Исходный текст
□ □ □ □

Слава Богу, на уровне Госкомспорта наш трактат сработал; Василий Викторович Громыко подержал его в руках и успокоился. Ему растолковали, что ведь ни кофеин, ни тестостерон мы не пропустили, просто немного не так посчитали количественные показатели. А коварный Манфред Донике нам мстит и придирается по пустякам, всё никак не может успокоиться и забыть прошлогодние тайные лаборатории в Калгари и Сеуле. Главное — чтобы эти проблемы и события не попали в перестроечные газеты, именно этого в Госкомспорте опасались больше всего, так что мы продолжали работать, будто ничего не случилось.
И ни одной пробы Донике мы не послали.
В конце октября мы съездили в Крайшу, в восточногерманскую лабораторию, и было это в последний раз: вскоре ГДР прекратила своё существование. В Дрездене мы жили в гостинице «Ленинград», именно там я ел самую вкусную солянку в своей жизни. Город шумел даже ночью, непрерывно стоял какой-то хоровой рёв — это происходило объединение двух Германий. Директор лаборатории профессор Клаус Клаусницер просто исчез, и мы о нём больше никогда не слышали. Профессор Донике его не любил, но долгие годы вынужден был терпеть в составе медицинской комиссии МОК. Лаборатория в Крайше продолжала работать, но тоже могла лишиться аккредитации. Обычная история — никому не по нраву, когда в стране появляется вторая лаборатория. Дон Кетлин тоже постоянно воевал со второй американской допинговой лабораторией, время от времени возникавшей то в Индианаполисе, то в Атланте. Вторую лабораторию в Канаде, в Калгари, также развалили после зимних Игр 1988 года — там во время аккредитации не смогли определить Оралтуринабол. Только лаборатория в Барселоне держалась благодаря личной поддержке маркиза де Самаранча, носителя извечного каталонского духа, не согласного с доминированием лаборатории Мадрида.

□ □ □ □

Перечень записей
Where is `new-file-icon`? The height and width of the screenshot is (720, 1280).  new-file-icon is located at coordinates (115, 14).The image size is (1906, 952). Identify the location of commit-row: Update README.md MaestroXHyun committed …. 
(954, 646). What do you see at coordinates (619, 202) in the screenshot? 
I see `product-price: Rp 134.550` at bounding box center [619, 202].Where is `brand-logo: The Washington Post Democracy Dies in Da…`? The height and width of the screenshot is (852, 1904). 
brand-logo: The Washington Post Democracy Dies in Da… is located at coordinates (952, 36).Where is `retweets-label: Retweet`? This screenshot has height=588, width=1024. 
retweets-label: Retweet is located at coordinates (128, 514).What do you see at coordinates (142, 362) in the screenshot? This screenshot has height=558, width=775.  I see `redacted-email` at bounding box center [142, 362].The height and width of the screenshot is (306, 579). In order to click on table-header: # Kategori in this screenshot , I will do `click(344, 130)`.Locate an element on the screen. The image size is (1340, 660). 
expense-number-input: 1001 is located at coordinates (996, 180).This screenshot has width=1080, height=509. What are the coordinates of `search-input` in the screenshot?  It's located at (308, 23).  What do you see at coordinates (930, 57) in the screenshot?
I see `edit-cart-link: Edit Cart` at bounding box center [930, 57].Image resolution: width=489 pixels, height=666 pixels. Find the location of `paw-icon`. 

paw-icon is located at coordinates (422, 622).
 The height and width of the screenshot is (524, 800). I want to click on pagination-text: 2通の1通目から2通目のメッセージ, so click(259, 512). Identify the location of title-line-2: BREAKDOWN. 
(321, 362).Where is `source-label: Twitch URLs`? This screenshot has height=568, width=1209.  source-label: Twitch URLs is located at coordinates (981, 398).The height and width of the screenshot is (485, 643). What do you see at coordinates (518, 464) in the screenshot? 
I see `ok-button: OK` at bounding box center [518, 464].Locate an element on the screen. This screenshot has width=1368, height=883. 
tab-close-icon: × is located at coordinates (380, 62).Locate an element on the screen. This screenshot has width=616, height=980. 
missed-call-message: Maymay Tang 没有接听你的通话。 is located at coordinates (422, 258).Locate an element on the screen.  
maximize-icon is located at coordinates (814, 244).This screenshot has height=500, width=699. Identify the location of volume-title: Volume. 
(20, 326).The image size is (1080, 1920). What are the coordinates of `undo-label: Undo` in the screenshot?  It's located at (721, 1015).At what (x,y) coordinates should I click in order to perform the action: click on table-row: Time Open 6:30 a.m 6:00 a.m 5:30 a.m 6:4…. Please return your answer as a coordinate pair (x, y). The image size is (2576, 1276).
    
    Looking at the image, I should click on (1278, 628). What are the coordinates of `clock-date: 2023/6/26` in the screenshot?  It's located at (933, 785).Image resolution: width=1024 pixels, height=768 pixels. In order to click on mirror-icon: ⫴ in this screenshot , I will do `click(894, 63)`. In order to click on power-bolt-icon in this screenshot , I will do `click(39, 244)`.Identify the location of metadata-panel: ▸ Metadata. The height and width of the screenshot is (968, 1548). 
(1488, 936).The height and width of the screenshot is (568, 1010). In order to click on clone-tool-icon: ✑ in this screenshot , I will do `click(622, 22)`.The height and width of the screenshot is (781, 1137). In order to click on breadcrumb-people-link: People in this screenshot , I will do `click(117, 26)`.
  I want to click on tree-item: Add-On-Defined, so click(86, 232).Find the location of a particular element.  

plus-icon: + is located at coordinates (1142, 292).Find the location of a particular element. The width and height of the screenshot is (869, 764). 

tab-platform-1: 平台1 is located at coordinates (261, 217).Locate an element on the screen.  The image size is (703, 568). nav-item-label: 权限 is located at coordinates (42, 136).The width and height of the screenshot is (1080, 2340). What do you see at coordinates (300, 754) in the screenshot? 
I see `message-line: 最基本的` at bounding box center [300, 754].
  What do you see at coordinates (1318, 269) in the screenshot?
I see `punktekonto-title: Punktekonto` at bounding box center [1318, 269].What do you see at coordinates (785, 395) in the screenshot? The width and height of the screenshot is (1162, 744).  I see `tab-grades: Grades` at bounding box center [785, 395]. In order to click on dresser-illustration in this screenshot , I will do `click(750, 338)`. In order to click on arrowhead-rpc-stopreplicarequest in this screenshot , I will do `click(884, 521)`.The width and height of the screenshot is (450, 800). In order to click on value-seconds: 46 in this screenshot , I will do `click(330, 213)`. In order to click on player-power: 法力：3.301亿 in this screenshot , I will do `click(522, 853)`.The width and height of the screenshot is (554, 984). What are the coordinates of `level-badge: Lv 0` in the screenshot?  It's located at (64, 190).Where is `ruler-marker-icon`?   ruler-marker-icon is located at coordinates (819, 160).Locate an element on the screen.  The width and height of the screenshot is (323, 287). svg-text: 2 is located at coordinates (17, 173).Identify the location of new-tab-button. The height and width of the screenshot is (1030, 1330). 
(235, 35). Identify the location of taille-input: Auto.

□ □ □ □

Вопросы к тексту
(a) Какая лаборатория, согласно исходному тексту, держалась благодаря личной поддержке маркиза де Самаранча?
(b) Продолжите текст о допинговых лабораториях, начав сразу после его последнего предложения.
Записи взяты из другого источника.

Ключ к заданиям
(a) Лаборатория в Барселоне.

(b)
6.4 Всемирная конференция в Москве. — Введение внесоревновательного контроля
В октябре 1989 года в Москве состоялась очень представительная Всемирная антидопинговая конференция. Нас нагрузили заботой о директорах лабораторий, они были приглашены все поголовно — и мы заранее рассылали приглашения, чтобы они могли вовремя получить визы. Мне пришлось следить буквально за каждым — куплены ли билеты, когда и где надо встречать, забронирована ли гостиница. Раньше этим занимались Госкомспорт или Олимпийский комитет, что было почти одно и то же, но перестройка всё изменила.
Теперь мы всё организуем и делаем сами.
Встречать гостей мне пришлось в единственном на всю 10-миллионную Москву международном аэропорту Шереметьево-2, маленьком, тесном, построенном десять лет назад и постепенно превратившемся в полукриминальную зону. Поэтому «вылавливать» ребят из лаборатории Кёльна (цивилизованное слово «встречать» тут было неприменимо), я поехал сам. Ни пейджеров, ни мобильных телефонов тогда ещё не было и в помине, у меня имелся лишь клочок бумажки с номером машины и именем шофёра. Прилетали трое молодых специалистов из Кёльна, даже друзей: Вильгельм Шанцер, Михаэль Крафт и Андреа Готцманн.